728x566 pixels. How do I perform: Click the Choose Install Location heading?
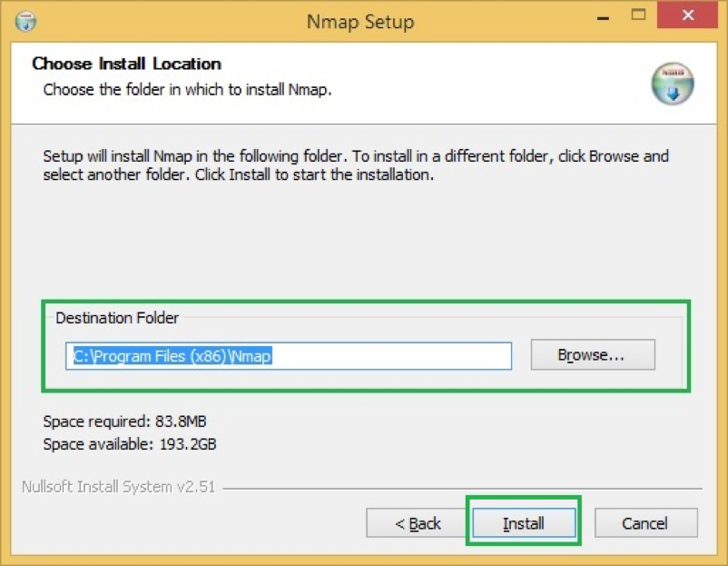click(125, 64)
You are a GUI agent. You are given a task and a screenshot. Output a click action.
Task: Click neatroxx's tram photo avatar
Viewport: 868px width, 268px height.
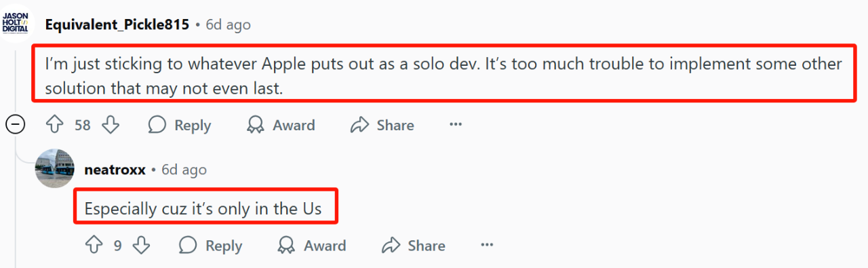[55, 168]
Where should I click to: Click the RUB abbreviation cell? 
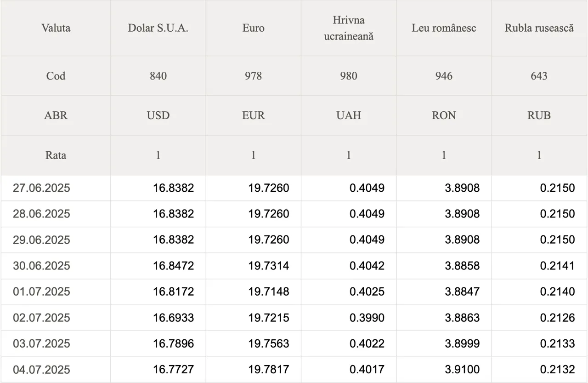click(x=539, y=115)
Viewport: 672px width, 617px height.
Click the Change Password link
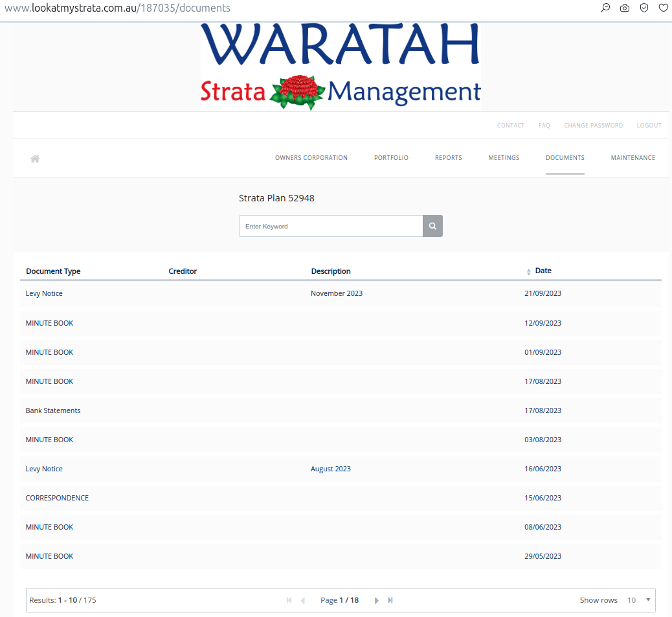593,126
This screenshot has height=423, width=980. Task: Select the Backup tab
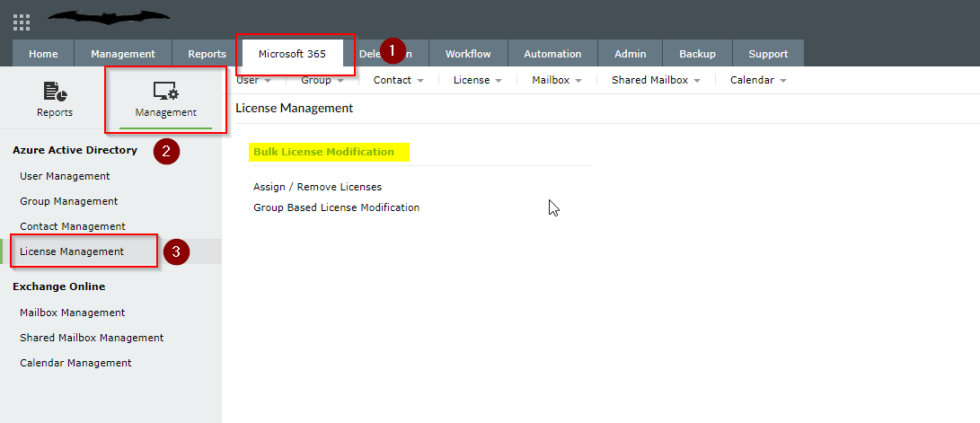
════════════════
Assignment:
Where does the word "screenshot" appear in the records? Copy every line that holds it.

Written answer:
You are a GUI agent. You are given a task and a screenshot. Output a click action.
This screenshot has height=423, width=980. Task: Select the Backup tab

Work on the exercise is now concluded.